Fig. 1.

Schematic representation of the intracellular trafficking motif, expression, and amino acid residue requirements (AAAA, AQQA, AQQI, and FQQA) for internalization of wild-type (WT) and mutant (natriuretic peptide receptor-A; NPRA) in intact mouse mesangial cells (MMCs). A: topology indicating the extracellular, transmembrane (TM), and cytoplasmic regions of NPRA. The internalization motif analyzed corresponds to amino acids 790–793. eGFP, enhanced green fluorescent protein. B: amino acid sequence of the WT internalization motif in the carboxyl-terminal domain of NPRA as indicated by the single letter code. Δ790–793 indicates the internal substitution of residues Phe⁷⁹⁰, Gln⁷⁹¹, Gln⁷⁹², and Ile⁷⁹³ with alanine. C: lanes a, b, c, d, and e represents the expressed WT and mutant receptor (AAAA, AQQA, AQQI, and FQQA) bands in MMCs, respectively. The arrow indicates the position of 162-kDa eGFP-NPRA fusion protein band. D: alanine substitutions at amino acid positions 788–795 and in different combinations in the FQQI motif.
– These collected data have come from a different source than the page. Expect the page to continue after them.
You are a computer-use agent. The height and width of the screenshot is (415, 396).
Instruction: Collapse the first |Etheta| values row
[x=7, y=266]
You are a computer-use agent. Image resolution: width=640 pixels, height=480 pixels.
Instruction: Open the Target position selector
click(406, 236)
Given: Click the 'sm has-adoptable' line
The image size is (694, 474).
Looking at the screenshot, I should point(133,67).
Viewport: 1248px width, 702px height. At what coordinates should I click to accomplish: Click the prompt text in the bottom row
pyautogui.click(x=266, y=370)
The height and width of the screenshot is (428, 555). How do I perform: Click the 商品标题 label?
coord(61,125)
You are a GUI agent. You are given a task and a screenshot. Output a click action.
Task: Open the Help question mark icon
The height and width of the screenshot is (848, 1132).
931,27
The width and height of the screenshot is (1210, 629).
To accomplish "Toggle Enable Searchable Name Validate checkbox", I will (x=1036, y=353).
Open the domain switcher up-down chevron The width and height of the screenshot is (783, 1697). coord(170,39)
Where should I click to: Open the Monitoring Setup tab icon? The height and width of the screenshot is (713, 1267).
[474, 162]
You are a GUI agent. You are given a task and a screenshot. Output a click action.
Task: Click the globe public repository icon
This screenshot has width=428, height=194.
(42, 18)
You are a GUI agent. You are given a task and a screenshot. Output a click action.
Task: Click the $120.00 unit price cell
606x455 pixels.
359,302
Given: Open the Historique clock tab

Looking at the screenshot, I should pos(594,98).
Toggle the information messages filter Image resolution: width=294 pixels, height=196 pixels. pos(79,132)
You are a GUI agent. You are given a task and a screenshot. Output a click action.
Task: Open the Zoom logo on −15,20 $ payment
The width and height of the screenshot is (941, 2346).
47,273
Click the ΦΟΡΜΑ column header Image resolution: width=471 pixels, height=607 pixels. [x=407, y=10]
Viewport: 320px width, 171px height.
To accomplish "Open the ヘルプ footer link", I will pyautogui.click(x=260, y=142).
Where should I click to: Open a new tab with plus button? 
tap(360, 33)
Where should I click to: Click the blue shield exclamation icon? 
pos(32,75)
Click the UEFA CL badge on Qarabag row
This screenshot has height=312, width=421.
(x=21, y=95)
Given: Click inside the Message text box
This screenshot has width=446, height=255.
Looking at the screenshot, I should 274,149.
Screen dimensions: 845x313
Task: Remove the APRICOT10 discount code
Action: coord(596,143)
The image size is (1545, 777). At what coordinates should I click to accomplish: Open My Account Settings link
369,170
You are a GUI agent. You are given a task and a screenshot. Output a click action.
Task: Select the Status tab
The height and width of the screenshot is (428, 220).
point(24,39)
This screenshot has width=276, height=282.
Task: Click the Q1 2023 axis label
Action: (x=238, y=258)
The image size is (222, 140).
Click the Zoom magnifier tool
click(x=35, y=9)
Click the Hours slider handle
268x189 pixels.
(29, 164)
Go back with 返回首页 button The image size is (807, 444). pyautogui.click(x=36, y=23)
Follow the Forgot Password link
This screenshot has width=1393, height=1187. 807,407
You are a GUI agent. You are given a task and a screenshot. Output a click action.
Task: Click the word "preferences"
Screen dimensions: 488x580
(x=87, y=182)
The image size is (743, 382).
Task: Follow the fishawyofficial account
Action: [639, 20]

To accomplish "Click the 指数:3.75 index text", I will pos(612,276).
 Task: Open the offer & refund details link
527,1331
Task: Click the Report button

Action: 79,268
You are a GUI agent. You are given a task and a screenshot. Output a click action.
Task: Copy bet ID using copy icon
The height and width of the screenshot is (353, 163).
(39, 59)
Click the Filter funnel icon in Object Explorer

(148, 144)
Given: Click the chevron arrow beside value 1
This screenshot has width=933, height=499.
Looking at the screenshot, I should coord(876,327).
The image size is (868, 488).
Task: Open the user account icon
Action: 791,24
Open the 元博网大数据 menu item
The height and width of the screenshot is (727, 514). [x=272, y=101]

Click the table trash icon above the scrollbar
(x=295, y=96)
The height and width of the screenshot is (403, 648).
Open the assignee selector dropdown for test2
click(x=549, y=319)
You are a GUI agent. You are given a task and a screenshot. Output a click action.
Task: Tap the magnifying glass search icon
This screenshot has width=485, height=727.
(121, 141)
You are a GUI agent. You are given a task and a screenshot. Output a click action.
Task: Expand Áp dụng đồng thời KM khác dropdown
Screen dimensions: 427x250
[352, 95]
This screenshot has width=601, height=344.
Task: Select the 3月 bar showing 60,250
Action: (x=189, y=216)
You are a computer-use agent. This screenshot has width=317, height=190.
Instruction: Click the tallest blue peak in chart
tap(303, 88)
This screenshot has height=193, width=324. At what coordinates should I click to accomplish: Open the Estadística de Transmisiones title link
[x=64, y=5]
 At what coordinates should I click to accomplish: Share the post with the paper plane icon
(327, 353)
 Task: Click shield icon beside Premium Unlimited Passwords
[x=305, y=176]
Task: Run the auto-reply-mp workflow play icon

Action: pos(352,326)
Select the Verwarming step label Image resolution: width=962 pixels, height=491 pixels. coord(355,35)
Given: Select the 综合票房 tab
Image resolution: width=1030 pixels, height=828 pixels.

Confluent MMCs in 6-cm² dishes transiently transfected with WT and mutant receptors were pretreated with 100 nM C-atrial natriuretic factor receptor ligand (C-ANF) to block the NPRC, and then treated with ¹²⁵I-labeled atrial natriuretic peptide (ANP) at 4°C for 1 h in the absence or presence of unlabeled ANP. After 15 min of incubation, the internalization of ligand-receptor complexes was quantified as described in materials and methods. Values are means ± SE of 6 separate experiments in triplicate. **P < 0.01, ***P < 0.001 relative to WT receptor.